Assessing SPARQL capabilities of Large Language Models
This work addresses the integration of LLMs with knowledge graphs for semantic web applications, but it is incremental as it focuses on benchmarking existing models without introducing new methods.
The paper tackled the problem of assessing the out-of-the-box capabilities of large language models (LLMs) in working with SPARQL SELECT queries for knowledge graphs, finding that while fixing basic syntax errors is manageable for top models, creating semantically correct queries remains challenging and varies by model and task complexity.
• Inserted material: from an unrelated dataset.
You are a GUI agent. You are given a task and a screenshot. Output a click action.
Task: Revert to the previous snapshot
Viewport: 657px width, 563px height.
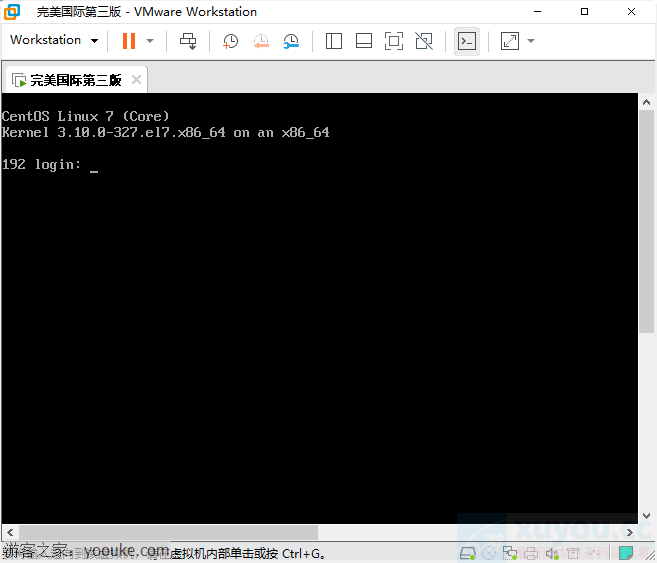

The integration of Large Language Models (LLMs) with Knowledge Graphs (KGs) offers significant synergistic potential for knowledge-driven applications. One possible integration is the interpretation and generation of formal languages, such as those used in the Semantic Web, with SPARQL being a core technology for accessing KGs. In this paper, we focus on measuring out-of-the box capabilities of LLMs to work with SPARQL and more specifically with SPARQL SELECT queries applying a quantitative approach. We implemented various benchmarking tasks in the LLM-KG-Bench framework for automated execution and evaluation with several LLMs. The tasks assess capabilities along the dimensions of syntax, semantic read, semantic create, and the role of knowledge graph prompt inclusion. With this new benchmarking tasks, we evaluated a selection of GPT, Gemini, and Claude models. Our findings indicate that working with SPARQL SELECT queries is still challenging for LLMs and heavily depends on the specific LLM as well as the complexity of the task. While fixing basic syntax errors seems to pose no problems for the best of the current LLMs evaluated, creating semantically correct SPARQL SELECT queries is difficult in several cases.